Toute la question, à laquelle la recherche s’est efforcée de répondre, est de savoir si ce renouvellement théorique a été suivi d’effets pratiquement dix ans après l’entrée en vigueur de la loi et, dans l’affirmative, de déterminer à quels usages ces outils correspondent effectivement. A cette fin, une enquête de sociologie juridique appliquée a été menée auprès des notaires. L’enquête a mobilisé plusieurs outils. Des questionnaires ont été diffusés et des entretiens semi- directifs menés. L’enquête a également cherché à replacer cette évolution dans un contexte historique en analysant la résurgence des renonciations sur le temps long. Elle a enfin mobilisé le droit comparé et le droit international privé afin de mesurer ce phénomène à la lumière des pratiques étrangères et de l’internationalisation contemporaine des successions.

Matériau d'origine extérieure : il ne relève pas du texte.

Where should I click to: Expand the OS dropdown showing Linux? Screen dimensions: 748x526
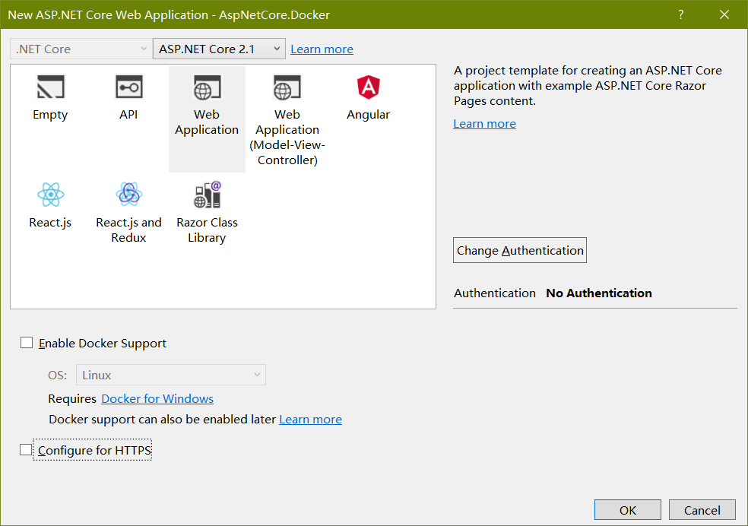[170, 375]
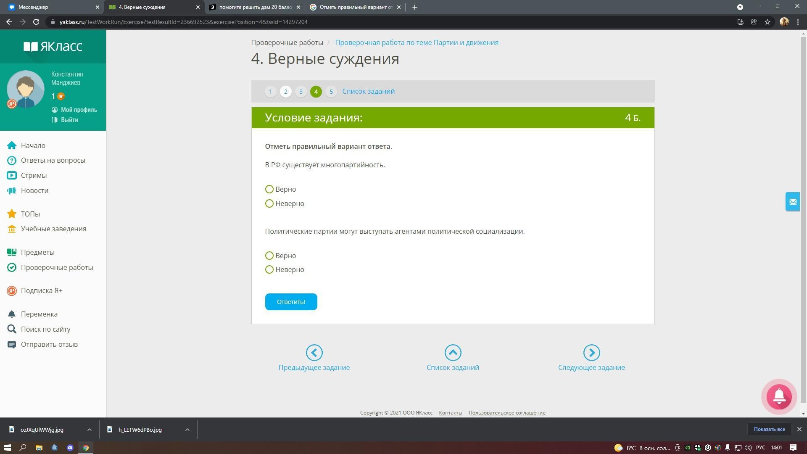Open Начало home in sidebar
Viewport: 807px width, 454px height.
pyautogui.click(x=33, y=145)
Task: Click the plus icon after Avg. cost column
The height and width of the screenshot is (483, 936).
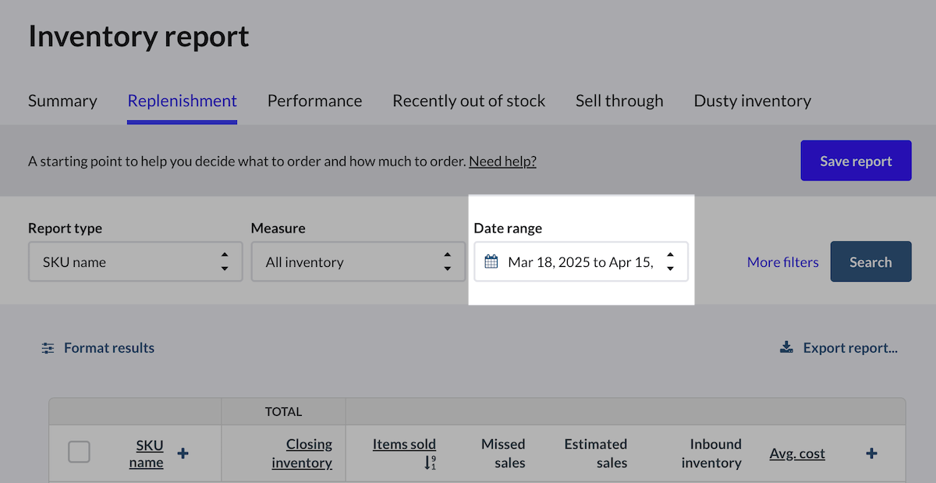Action: [x=872, y=453]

Des données recueillies relativement aux pratiques françaises contemporaines, il résulte que, de manière générale, la renonciation reste largement inhabituelle pour l’héritier. A cet égard, la renonciation confirme à sa manière l’importance sociologique de la transmission entre les générations qui se joue autour de l’héritage. Par ailleurs, si les nouvelles renonciations ont, pour certaines, bien trouvé leur place dans la pratique notariale et si elles contribuent effectivement, dans cette mesure, à l’avènement d’une succession négociée et au renouvellement du rôle de l’héritier dans le processus de transmission, leurs usages sociaux sont très différenciés car ils dépendent directement de la valeur de la succession ainsi que de la situation personnelle et familiale des acteurs. Enfin, la prudence dont la pratique fait preuve dans la mise en œuvre de la renonciation anticipée à l’action en réduction traduit en contrepoint l’attachement des notaires à la réserve héréditaire et à l’égalité successorale minimale qu’elle permet d’assurer entre les héritiers et, par-delà, le profond enracinement de cette institution dans la société française.